= Milica Kirćanski =

Serbian politician (born 1958)

Milica Kirćanski (Милица Кирћански; born 1958) is a politician in Serbia. She served in the Assembly of Vojvodina from 2016 to 2020 as a member of the Movement of Socialists (Pokret socijalista, PS).

==Private career==
Kirćanski has a master's degree in the field of philological sciences. She lives in Novi Sad and has worked at the city's public library.

==Politician==
Kirćanski was chosen as the leader of the PS's city board for Novi Sad in early 2014.

The PS has been part of the Serbian Progressive Party's electoral alliance at the republic level in Serbian and the provincial level in Vojvodina since 2012. Kirćanski received the fifty-seventh position on the Progressive-led electoral list in the 2016 provincial election and was elected when the list won a majority victory with sixty-three out of 120 seats.
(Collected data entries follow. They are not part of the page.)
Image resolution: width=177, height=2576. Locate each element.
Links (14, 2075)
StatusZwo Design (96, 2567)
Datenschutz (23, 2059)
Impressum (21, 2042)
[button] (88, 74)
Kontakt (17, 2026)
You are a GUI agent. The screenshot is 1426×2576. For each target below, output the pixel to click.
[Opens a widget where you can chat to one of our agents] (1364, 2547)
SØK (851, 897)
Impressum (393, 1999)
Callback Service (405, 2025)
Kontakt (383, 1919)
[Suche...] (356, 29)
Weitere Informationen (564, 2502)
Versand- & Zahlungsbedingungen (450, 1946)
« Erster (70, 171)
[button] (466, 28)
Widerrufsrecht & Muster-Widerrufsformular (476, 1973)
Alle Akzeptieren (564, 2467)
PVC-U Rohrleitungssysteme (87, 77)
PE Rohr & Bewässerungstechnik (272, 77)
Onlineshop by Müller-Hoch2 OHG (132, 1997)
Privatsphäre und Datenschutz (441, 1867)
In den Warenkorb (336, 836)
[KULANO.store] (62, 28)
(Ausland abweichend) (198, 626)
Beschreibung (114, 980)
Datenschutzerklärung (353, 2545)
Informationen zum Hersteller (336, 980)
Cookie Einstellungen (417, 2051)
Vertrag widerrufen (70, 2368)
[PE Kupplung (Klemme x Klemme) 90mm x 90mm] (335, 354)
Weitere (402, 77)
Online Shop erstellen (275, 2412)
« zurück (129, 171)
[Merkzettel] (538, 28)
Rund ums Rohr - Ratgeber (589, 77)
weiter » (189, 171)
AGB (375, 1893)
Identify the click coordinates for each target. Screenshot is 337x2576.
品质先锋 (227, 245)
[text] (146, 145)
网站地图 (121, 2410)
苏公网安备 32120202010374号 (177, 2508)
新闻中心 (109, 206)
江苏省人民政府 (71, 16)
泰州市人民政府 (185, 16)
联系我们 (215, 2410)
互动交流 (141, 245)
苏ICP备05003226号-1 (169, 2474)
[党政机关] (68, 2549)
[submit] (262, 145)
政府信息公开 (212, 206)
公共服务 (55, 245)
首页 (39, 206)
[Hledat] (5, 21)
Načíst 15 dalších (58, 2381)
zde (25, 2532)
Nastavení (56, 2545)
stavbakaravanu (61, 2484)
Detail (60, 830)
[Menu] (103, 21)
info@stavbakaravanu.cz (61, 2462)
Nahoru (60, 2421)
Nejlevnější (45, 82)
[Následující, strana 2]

She served on the assembly committee on education and science and the committee on culture and public information.

Kirćanski was given the 102nd position on the Progressive-led Aleksandar Vučić — For Our Children list in the 2020 provincial election and was not re-elected even as the list won an increased majority with seventy-six seats. She is, however, the next in line to receive a mandate if another member of the Movement of Socialists leaves the assembly for any reason.